Association between immune-related adverse events and microbiome composition in patients with advanced non–small cell lung cancer treated with immunotherapy.

9036 Background: Despite immune-checkpoint inhibitors (ICI) achieving high response rates in patients (pts) with advanced non-small cell lung cancer (NSCLC), immune-related adverse events (irAE) remain an important therapeutic hurdle.

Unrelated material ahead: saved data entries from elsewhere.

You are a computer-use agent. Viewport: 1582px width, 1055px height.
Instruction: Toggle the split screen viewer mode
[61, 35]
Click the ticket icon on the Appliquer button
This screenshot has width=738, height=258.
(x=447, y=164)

The gut microbiome represents a novel prognostic marker of ICI response and early clinical evidence suggests that the microbiome may also regulate the development of irAE. We aimed to assess the association between irAE and the gut microbiome composition in advanced NSCLC pts amenable to ICI. Methods: In this study, we enrolled 464 pts from two independent cohorts (Montreal and Tokyo) with advanced NSCLC treated with ICI monotherapy or combination with chemotherapy. Fecal samples were collected prior to ICI initiation. Metagenomics microbiome profiling and 16S rRNA microbiome sequencing were performed for 81 pts and 133 pts respectively. The irAE were classified as CTCEA grade 0-1 (G0-1 irAE) and grade > 2 (G2-5 irAE). Microbiome composition of both groups was represented using alpha diversity, beta diversity indexes and LEfSe relative abundances. Results: Median follow-up was 28.3 months (mos) and the incidence of G2-5 irAE was 25.1% in the Montreal cohort. For the Tokyo cohort, the median follow-up was 19.6 mos and 30.8% pts developed G2-5 irAE. First, in both cohorts, overall survival (OS) and progression-free survival (PFS) were significantly improved for pts with G2-5 irAE compared to G0-1 irAE (OS: HR: 1.71, p = 0.008 and PFS: HR: 1.65, p < 0.001) and (OS: HR: 2.34, p = 0.001, and PFS: HR = 2.34, p = 0.006) respectively. Second, metagenomics analysis of 81 pts demonstrated a numerical decrease of the alpha diversity in terms of observed species in the G2-5 irAE. Dorea sp CAG 31, Anaerosporobacter mobilis, Butyricicococcus, and Enterococcus faecium were overrepresented in pts with G2-5 irAE. Conversely, Gordonibacter was increased in G0-1 irAE. Next, 16S rRNA profiling from the Tokyo cohort revealed an enrichment of Dorea, Butyricicococcus, and Eubacterium ventriosum in G2-5 irAE . Finally, we observed an enrichment in Dorea and Butyricicococcus in the pts with PFS > 6 months, as observed in the G2-5 irAE group. Conclusions: IrAE correlated with clinical outcome and microbiome composition in two independent cohorts of pts with advanced NSCLC. These results prompt further research on the potential mechanism underling the role of the microbiome in the development of irAE.